Wednesday, March 12, 2014

Announcing the 2014-2015 Post-Doctoral Fellows

The Library Company is pleased to announce the seven recipients of National Endowment for the Humanities (NEH), Program in African American History (PAAH) Mellon Scholars, and Program in Early American Economy and Society (PEAES) post-doctoral fellows for 2014-2015.

PAAH Mellon Fellow Kabria Baumgartner is an Assistant Professor of History at the College of Wooster. She will examine the Library Company’s collection of friendship albums and schoolbooks used by young African American women as she writes her book, In Pursuit of Knowledge: African American Women and Educational Activism in America's Republic.

NEH Fellow Randy M. Browne is an Assistant Professor of History at Xavier University. During the fall 2014 semester, he will use the Library Company’s collection of rare Caribbean travel narratives and memoirs and printed materials on British abolitionism to transform his dissertation “Surviving Slavery: Politics, Power, and Authority in the British Caribbean, 1807–1834” into a book.

PEAES Fellow Manuel Covo earned his Ph.D. in History at the École des Hautes Études en Sciences Sociales. He hopes to transform his dissertation “Trade, Empire, and Revolutions in the Atlantic World: Saint-Domingue, between the Metropole and the United States (1778-1804)” into a book. He plans to study the political economy of the early Republic with material such as the literature surrounding the Jay Treaty controversy unavailable in his native France.
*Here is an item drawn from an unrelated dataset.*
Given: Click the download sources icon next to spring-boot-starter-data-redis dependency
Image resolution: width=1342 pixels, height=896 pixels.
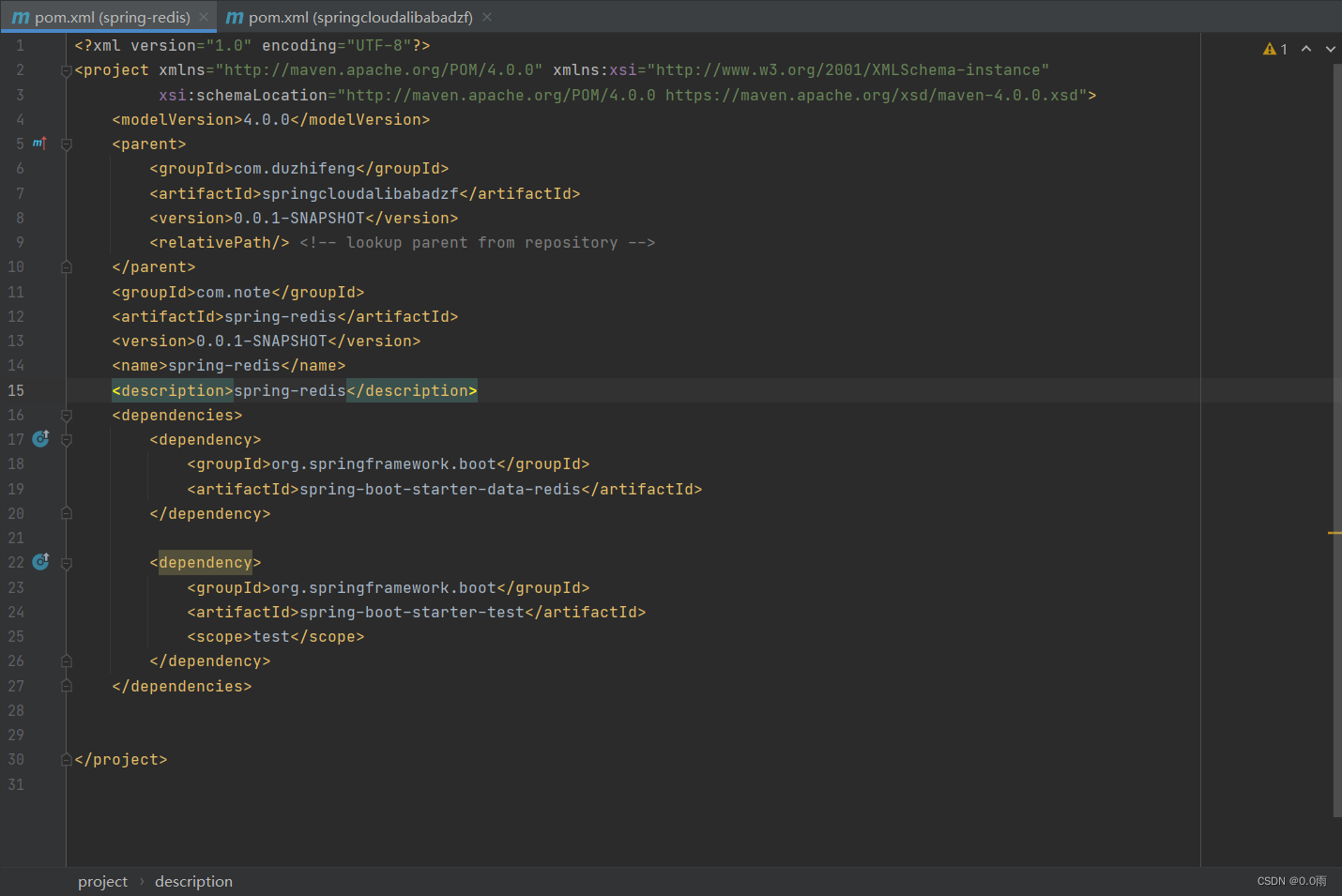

NEH Fellow Benjamin Fagan is an Assistant Professor of English and African & African-American Studies at the University of Arkansas. When he arrives at the Library Company in Spring 2015, he will continue work on his book manuscript “The Black Newspaper and the Chosen Nation,” which considers the ways in which antebellum black Americans used the newspaper to aid liberation efforts and to express their belief that they were God’s chosen people.

PAAH Mellon Fellow Aston Gonzales is a Ph.D. Candidate in History at University of Michigan. His dissertation “Designing Humanity: African American Activist Art, 1830-1880” examines African American artists’ work that challenged the racial stereotypes depicted in popular culture.

NEH and PEAES Fellow Brian Luskey is an Associate Professor of History at West Virginia University. He will use his year at the Library Company to work on his book Rich Man’s War, Poor Man’s Fight: The Cultural Economy of the American Civil War. He plans to look at Civil War ephemera such as business trade cards, recruitment posters, and sheet music, and Civil War era newspapers, periodicals, and pamphlets that chronicle wartime debates about political economy.

NEH Fellow Nicholas P. Wood is an Adjunct Professor of History at the University of Virginia. He hopes to expand on his dissertation “Considerations of Humanity and Expediency: The Slave Trades and African Colonization in the Early National Antislavery Movement,” which examines the ways in which abolitionists and black activists created a national agenda to end slavery.